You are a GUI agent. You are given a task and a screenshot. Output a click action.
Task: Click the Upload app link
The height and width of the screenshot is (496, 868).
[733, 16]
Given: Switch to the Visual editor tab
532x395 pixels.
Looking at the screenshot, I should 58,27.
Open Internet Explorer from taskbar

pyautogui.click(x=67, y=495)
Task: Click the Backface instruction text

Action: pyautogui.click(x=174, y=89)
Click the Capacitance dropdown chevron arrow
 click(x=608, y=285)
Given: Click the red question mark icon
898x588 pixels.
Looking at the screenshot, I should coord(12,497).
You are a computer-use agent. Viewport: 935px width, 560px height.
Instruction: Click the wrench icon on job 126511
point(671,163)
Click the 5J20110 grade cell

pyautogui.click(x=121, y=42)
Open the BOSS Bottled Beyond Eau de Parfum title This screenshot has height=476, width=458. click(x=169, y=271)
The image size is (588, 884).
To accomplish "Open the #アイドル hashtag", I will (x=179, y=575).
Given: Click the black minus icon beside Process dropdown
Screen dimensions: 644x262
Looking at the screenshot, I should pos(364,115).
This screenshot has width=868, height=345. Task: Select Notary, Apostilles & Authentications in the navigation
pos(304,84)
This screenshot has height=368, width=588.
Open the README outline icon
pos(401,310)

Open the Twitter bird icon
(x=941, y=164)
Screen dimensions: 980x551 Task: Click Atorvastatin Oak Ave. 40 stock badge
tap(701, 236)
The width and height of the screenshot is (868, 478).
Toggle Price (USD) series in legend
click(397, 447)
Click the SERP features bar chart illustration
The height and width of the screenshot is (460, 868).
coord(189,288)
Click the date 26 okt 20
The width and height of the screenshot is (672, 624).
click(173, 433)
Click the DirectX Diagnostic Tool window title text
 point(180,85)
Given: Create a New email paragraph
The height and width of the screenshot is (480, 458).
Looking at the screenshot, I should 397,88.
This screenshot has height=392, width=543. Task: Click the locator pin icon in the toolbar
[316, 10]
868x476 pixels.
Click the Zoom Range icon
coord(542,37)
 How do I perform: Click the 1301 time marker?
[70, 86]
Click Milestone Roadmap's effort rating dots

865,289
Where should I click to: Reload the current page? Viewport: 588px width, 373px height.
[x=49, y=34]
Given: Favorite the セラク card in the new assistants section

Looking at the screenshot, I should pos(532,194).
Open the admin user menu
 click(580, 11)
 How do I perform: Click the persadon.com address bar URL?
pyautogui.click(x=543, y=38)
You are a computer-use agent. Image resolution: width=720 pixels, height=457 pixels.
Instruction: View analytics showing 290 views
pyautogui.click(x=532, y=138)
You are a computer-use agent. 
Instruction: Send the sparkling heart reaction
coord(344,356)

+ + + + + + +

**DIRECTIONS**
In the records above, find each line that holds the word "agent"; copy all such lines.

**TASK OUTPUT**
You are a GUI agent. You are given a task and a screenshot. Output a click action.
You are a computer-use agent. Viewport: 935px width, 560px height.
You are a computer-use agent. Image resolution: width=720 pixels, height=457 pixels.
You are a computer-use agent. 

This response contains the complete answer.